How to prove from scratch that there exists $q^2\in(n,n+1)$?

As $1<(\frac54 )^2<2<(\frac32 )^2<3$, we may assume wlog. that $n\ge 3$.

With $q=\frac ab$, our task is to find $a,b$ such that $nb^2<a^2<(n+1)b^2$. Pick $b=2n^2$; so we want $4n^5<a^2<4n^5+4n^4$. The set $\{\,k\in\Bbb N\mid k^2>4n^5\,\}$ is a non-empty (contains $3n^3$) subset of $\Bbb N$, hence has a minimal element $a$. Clearly, $a>2n^2>1$. Then $$(a-1)^2=a^2-2a+1>a^2\left(1-\frac 2a\right)>a^2\left(1-\frac 1{n^2}\right) $$ If we assume $a^2\ge 4n^5+4n^4$, this leads to $$ (a-1)^2>4n^5+4n^4-4n^3-4n^2=4n^5+4n^2((n-1)^2-2)>4n^5$$ contradicting minimality of $a$. Hence $a^2<4n^5+4n^4$, as desired.

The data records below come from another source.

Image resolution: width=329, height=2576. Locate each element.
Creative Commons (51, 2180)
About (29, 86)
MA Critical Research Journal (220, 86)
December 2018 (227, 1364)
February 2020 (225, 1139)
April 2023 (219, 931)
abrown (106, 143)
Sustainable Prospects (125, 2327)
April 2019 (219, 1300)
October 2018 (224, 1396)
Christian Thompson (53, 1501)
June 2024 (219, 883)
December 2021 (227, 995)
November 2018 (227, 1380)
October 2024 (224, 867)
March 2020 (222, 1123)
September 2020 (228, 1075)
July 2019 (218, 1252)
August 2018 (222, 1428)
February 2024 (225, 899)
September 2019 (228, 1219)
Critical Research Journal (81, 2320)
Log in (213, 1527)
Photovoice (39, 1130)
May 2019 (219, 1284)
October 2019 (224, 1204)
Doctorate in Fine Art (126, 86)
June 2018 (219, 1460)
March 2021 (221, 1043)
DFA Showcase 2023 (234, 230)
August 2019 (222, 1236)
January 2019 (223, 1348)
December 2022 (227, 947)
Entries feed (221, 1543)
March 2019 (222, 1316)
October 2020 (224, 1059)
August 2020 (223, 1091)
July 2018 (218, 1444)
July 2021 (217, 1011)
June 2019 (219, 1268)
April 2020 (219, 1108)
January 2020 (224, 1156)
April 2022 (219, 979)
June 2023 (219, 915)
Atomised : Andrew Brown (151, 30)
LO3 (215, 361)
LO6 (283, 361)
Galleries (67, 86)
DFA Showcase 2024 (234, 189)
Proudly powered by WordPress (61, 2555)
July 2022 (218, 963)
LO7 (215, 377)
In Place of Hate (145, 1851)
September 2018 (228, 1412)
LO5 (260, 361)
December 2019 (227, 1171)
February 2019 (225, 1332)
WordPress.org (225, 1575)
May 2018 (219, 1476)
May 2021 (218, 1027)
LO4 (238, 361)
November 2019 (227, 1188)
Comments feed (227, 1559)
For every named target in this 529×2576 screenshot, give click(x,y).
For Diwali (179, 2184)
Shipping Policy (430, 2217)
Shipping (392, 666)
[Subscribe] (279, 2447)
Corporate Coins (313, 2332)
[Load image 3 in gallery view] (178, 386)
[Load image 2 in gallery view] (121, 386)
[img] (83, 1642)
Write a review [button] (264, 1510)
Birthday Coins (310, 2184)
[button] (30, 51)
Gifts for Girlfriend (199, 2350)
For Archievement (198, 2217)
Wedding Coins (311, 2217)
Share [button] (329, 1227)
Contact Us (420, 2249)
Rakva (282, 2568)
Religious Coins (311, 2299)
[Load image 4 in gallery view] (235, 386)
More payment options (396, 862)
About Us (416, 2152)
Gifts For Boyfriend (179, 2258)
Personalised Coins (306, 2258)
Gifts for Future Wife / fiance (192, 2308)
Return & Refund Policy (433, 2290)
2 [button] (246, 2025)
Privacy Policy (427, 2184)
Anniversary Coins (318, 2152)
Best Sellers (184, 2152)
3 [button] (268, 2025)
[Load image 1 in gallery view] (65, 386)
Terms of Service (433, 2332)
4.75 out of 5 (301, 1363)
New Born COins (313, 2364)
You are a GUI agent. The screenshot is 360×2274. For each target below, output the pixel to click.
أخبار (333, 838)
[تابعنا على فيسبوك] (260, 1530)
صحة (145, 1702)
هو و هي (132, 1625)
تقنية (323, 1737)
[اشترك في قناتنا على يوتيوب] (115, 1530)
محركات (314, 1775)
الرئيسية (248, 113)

One idea: It's easy enough to find a $q_0 \in \mathbb{Q}$ that satisfies $q_0^2 > n$. Now use Newton's method to approximate a solution to $q^2 - n = 0$. This gives a recurrence $$ q_{i+1} = q_i - \frac{q_i^2 - n}{2q_i}. $$ It can be shown that $$ q_{i+1}^2 - n = \left(\frac{q_i^2 - n}{2q_i}\right)^2 \le \frac{q_i^2 - n}{4} $$ so that eventually $q_i^2 - n < 1$.

Notice that for $n > 4$

$$ n\sqrt{n + 1} - n \sqrt{n} = \frac{n}{\sqrt{n + 1} + \sqrt{n}}\geq \frac{n}{2\sqrt{n + 1}} > 1$$

so there is an integer $k$ such that

$$n\sqrt{n} \leq k <n \sqrt{n + 1}$$ so

$$n \leq \frac{k^2}{n^2} <n + 1$$ hence $q := \frac{k}{n}$ is a rational number with the property you are looking for.